Collected data entries:

━━━

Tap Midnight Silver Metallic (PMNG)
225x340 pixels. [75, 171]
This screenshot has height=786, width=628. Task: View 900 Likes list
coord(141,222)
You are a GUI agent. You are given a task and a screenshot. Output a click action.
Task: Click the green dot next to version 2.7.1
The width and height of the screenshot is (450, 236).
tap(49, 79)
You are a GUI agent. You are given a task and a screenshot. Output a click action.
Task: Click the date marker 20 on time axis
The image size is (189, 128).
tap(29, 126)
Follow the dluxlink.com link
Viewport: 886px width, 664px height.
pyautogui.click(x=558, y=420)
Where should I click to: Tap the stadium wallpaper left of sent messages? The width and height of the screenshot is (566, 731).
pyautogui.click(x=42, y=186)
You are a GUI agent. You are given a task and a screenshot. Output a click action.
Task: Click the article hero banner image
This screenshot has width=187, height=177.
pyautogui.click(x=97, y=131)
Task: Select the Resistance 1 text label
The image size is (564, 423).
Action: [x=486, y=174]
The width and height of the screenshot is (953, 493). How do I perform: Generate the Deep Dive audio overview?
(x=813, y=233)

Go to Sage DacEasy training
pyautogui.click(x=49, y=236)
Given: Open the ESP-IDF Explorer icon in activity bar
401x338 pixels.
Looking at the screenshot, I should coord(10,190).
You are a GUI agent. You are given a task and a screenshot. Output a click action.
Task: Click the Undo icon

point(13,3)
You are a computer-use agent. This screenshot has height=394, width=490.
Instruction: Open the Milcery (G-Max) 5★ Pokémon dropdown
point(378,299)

━━━

> To do: I'd like the records returned exactly as they were written, please.

> Your solution:
Tap Midnight Silver Metallic (PMNG)
225x340 pixels. [75, 171]
This screenshot has height=786, width=628. Task: View 900 Likes list
coord(141,222)
You are a GUI agent. You are given a task and a screenshot. Output a click action.
Task: Click the green dot next to version 2.7.1
The width and height of the screenshot is (450, 236).
tap(49, 79)
You are a GUI agent. You are given a task and a screenshot. Output a click action.
Task: Click the date marker 20 on time axis
The image size is (189, 128).
tap(29, 126)
Follow the dluxlink.com link
Viewport: 886px width, 664px height.
pyautogui.click(x=558, y=420)
Where should I click to: Tap the stadium wallpaper left of sent messages? The width and height of the screenshot is (566, 731).
pyautogui.click(x=42, y=186)
You are a GUI agent. You are given a task and a screenshot. Output a click action.
Task: Click the article hero banner image
This screenshot has width=187, height=177.
pyautogui.click(x=97, y=131)
Task: Select the Resistance 1 text label
The image size is (564, 423).
Action: [x=486, y=174]
The width and height of the screenshot is (953, 493). How do I perform: Generate the Deep Dive audio overview?
(x=813, y=233)

Go to Sage DacEasy training
pyautogui.click(x=49, y=236)
Given: Open the ESP-IDF Explorer icon in activity bar
401x338 pixels.
Looking at the screenshot, I should coord(10,190).
You are a GUI agent. You are given a task and a screenshot. Output a click action.
Task: Click the Undo icon

point(13,3)
You are a computer-use agent. This screenshot has height=394, width=490.
Instruction: Open the Milcery (G-Max) 5★ Pokémon dropdown
point(378,299)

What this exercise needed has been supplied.